▶ [SET PROBLEM] In the passage on balance improving strategies, how old are most of the writer's clients?

Balance Improving Strategies
Most of my clients are over fifty years in age. Their ability to maintain balance in challenging proprioceptive exercises varies greatly. Regardless of age, the more active you are the better your balance. Exercises that activate you proprioception sensors will help you improve your balance. If you have never done these exercises, get help. They are more risky than sitting in a leg press machine in a gym.
I incorporate balance exercises in all my client workout programs. Beginning with simple one leg standing movements we progress to harder weight bearing exercises like one leg curl and press. Next we add movement such as a step up to one leg curl and press. A good balance improving exercise is squats on a bozu ball; add arm exercises like shoulder raises or try using one leg for more challenge.

▶ [DATA EXCERPT]
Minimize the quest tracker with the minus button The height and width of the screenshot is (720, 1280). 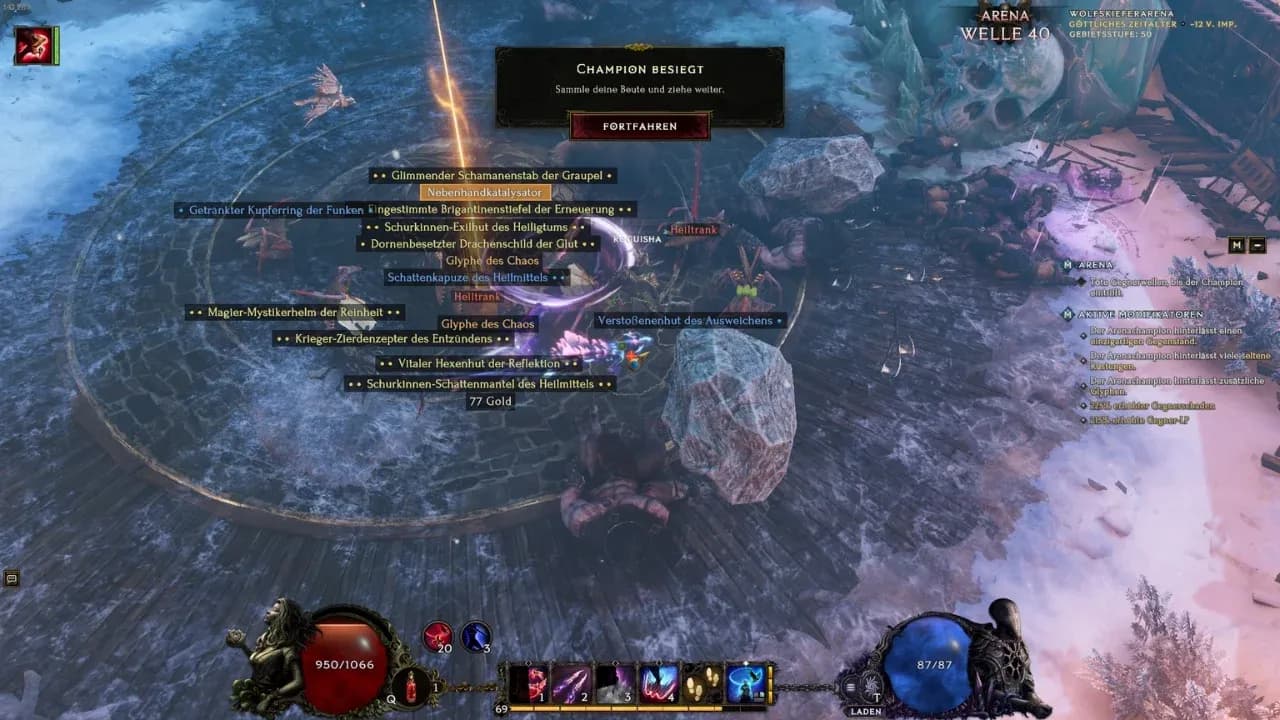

▶ [SOLUTION TO THIS PROBLEM] Most of them are over fifty years of age.